Autor lança livro às 18h30 desta quinta-feira (30/8) em São Paulo.

Os princípios constitucionais nem sempre são suficientes para a tomada de decisão em temas morais de grande indagação, pois não existem verdades absolutas no campo moral. É o que sustenta o desembargador federal Paulo Gustavo Guedes Fontes, do Tribunal Regional Federal da 3ª Região (SP e MS), em Neoconstitucionalismo e Verdade – Limites democráticos da jurisdição constitucional (editora Lumen Juris), livro em que faz uma análise original e erudita sobre o neoconstitucionalismo e a jurisdição constitucional moderna.

Na obra, que é resultado de sua tese de doutorado em Direito do Estado na USP, Paulo Fontes resgata conceitos da filosofia moral, dialogando sempre com diversos filósofos da área e juristas, clássicos e modernos, como Alexy, Dworkin, Ferrajoli, Zagrebelsky e Waldron, aborda a teoria constitucional e faz considerações próprias sobre o neoconstitucionalismo, procurando saber se existem verdades no campo moral e questionando, inclusive, a legitimidade do juiz constitucional para dirimir questões morais de grande indagação.

O desembargador, que também é professor de Direito Constitucional do Instituto de Direito Público de São Paulo (IDP-SP), ainda compartilha das críticas que vêm sendo dirigidas à ponderação de princípios ou valores.

Nas questões que envolvam os direitos econômicos e sociais, por exemplo, afirma que, em certos casos, as concepções sobre a igualdade e a liberdade são incomensuráveis e remetem, em última análise, a adesões e preferências, ou mesmo a visões de mundo e concepções políticas mais amplas.

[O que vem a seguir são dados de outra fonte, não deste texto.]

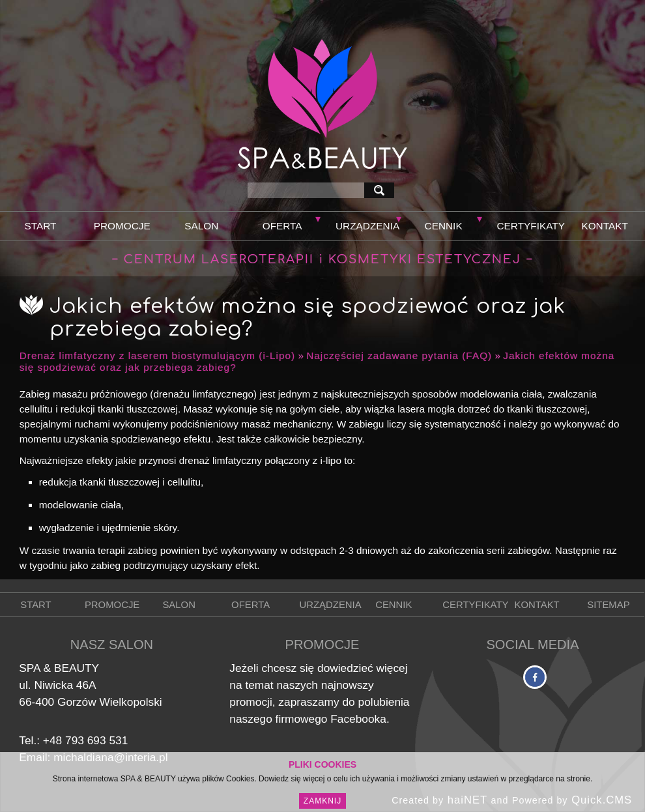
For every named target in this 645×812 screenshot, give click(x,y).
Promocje (122, 225)
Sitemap (608, 605)
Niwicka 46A (64, 685)
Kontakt (604, 225)
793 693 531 (96, 740)
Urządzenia (367, 225)
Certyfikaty (531, 225)
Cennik (444, 225)
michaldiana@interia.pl (110, 757)
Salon (201, 225)
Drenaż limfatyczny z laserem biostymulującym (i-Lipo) (157, 355)
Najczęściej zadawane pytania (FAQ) (399, 355)
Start (40, 225)
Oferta (282, 225)
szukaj (382, 190)
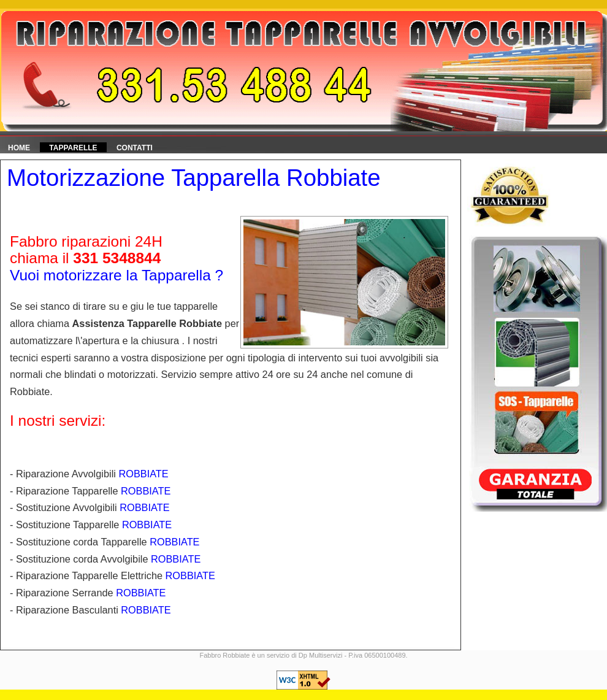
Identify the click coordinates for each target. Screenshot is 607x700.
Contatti (134, 148)
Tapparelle (73, 148)
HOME (19, 148)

O autor cita ainda algumas dificuldades que adviriam do que o próprio Alexy denomina de “incerteza sobre as premissas fáticas”. “Poderíamos invocar a polêmica em torno do aborto; cientificamente, não saberíamos dizer qual o marco inicial da vida humana. Poderíamos também invocar fatos mais complexos, de difícil avaliação por sua amplitude sociológica, como os benefícios que podem advir de uma política de ações afirmativas. Seriam exemplos possíveis de incerteza quanto a premissas fáticas. As incertezas em questão estão muito ligadas a premissas propriamente valorativas”, sustenta.

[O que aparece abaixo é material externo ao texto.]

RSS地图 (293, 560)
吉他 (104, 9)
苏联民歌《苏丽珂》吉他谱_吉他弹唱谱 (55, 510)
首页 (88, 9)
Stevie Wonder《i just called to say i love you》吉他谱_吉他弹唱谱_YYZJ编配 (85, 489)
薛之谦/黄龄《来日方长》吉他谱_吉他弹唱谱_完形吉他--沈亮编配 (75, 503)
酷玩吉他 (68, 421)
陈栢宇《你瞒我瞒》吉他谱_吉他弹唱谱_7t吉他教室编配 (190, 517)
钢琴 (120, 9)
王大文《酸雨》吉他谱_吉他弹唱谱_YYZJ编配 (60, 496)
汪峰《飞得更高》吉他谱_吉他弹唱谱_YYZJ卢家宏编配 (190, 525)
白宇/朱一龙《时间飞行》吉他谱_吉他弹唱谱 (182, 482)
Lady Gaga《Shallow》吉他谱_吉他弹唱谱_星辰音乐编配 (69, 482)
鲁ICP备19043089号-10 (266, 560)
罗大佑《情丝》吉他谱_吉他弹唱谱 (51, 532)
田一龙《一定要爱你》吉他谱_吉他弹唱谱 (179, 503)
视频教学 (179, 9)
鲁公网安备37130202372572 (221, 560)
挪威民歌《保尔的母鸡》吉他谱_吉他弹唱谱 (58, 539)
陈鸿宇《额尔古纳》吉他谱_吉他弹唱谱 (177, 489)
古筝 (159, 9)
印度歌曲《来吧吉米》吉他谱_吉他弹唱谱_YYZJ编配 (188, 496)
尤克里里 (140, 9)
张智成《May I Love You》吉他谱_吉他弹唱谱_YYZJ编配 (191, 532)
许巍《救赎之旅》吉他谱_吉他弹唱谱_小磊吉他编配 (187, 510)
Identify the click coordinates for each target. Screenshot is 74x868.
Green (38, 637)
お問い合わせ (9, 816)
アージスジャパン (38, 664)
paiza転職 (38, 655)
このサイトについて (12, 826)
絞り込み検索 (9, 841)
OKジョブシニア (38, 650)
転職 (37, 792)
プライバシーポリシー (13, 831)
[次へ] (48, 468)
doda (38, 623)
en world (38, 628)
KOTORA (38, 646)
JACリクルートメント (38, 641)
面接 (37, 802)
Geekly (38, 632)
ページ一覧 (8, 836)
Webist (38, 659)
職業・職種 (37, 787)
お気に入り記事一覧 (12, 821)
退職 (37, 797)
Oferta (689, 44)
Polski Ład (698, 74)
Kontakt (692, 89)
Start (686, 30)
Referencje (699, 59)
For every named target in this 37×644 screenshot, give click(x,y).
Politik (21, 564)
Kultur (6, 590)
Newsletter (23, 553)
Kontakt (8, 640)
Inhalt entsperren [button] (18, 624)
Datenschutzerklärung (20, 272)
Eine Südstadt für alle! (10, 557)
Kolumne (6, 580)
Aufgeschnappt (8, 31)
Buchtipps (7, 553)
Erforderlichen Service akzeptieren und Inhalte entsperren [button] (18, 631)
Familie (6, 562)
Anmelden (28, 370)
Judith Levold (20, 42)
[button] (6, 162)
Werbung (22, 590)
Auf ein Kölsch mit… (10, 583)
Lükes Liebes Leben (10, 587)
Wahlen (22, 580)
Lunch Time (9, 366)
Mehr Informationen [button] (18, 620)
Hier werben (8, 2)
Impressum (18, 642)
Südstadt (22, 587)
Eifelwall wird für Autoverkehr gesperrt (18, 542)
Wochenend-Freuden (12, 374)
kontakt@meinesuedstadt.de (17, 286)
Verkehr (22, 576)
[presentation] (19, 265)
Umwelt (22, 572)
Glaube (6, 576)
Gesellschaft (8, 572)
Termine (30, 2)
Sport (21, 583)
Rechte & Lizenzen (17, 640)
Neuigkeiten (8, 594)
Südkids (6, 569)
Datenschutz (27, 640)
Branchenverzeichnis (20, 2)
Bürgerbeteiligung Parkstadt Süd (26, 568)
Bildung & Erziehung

O livro Neoconstitucionalismo e Verdade – Limites democráticos da jurisdição constitucional será lançado em São Paulo nesta quinta-feira (30/8), às 18h30, na Livraria da Vila da alameda Lorena, 1.731, bairro Jardim Paulista.

Leia a entrevista com o desembargador:

ConJur — O que vem a ser o neoconstitucionalismo, tema central da obra?
Paulo Fontes —
A própria definição do neoconstitucionalismo já é polêmica. Alguns autores afirmam que ele não existe. Mas penso que, independentemente de se assentir ou não ao neoconstitucionalismo, e eu próprio tenho uma postura crítica, ele é uma realidade como corrente do pensamento constitucional moderno e também como tendência jurisprudencial. Suas raízes repousam sobre algumas características: o advento da Constituição rígida, superior às demais normas do ordenamento jurídico, o advento do controle de constitucionalidade realizado por um órgão judicial ou de natureza jurisdicional e o caráter principiológico das constituições modernas, em que os chamados princípios constitucionais têm grande importância. Poder-se-ia dizer ainda que o neoconstitucionalismo advoga uma reaproximação entre o Direito e a moral que seria propiciada pelos princípios constitucionais e, por fim, que essa corrente confere grande importância e alcance ao papel da corte constitucional nas democracias modernas.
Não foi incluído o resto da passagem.